The final track, “Punk (La Vie Antérieure),” is a logical epilogue. It acknowledges a foregone devotion to an aesthetic, giving credit to Charles Baudelaire’s poem in the title translating to “A Past Life.” “Their only charge was to increase the anguish/Of secret grief in which I loved to languish,” read the last lines of one translation of Baudelaire’s poem, regarding scores of naked fawns. By styling himself as an idealized and compulsive frontman throughout the record, and giving it all up to inspiration, Cox becomes a tragic rock anti-hero. But it’s a failed defense mechanism in a world where his achievements have become so focused that nothing outside of the self remains, that all—including his own songs—lay the potential to attack. Even this art-making exercise begins to fail him. It’s everything to just let go. His reprieve is returning to the refuge of the band.

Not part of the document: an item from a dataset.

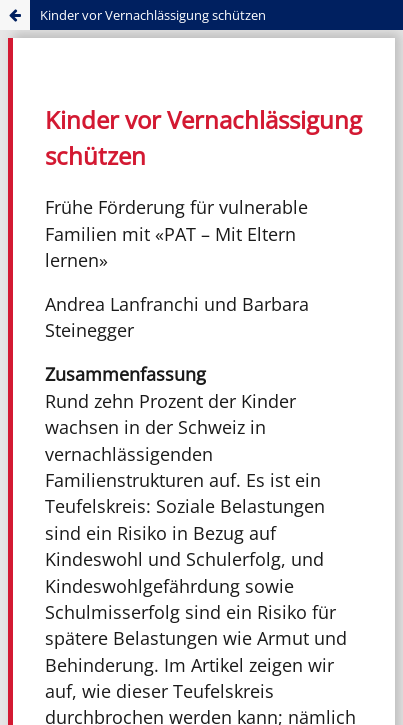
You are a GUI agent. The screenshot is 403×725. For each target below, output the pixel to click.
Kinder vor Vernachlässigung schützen (153, 15)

Despite so overtly affected persona across the release, Cox and Deerhunter have found a universal specificity at the core of this obsession. That is the self-imposed challenge of Monomania, of a life so singularly engrossed with output one can forget who he actually is. The impressions are so carefully managed, the expectations so thoroughly combed, it’s hard to grasp anything personal in this jet of ideas—the more handed to the audience, the less that remains of the self. The achievement here is conveying that at the center is a simple desperation to be understood. You can’t fault Deerhunter for using the tools they know best to express a basic need to communicate, even wigged and bathed in neon. Because, reaching out, we all manage our identities. All we have is impression—Facebook pages, fleeting Snapchats, Twitter bios, links to filtered selfies in a ceaseless stream. At the heart still lies the vulnerable expression that “I just want to belong.”
Deerhunter's Monomania is out now on 4AD.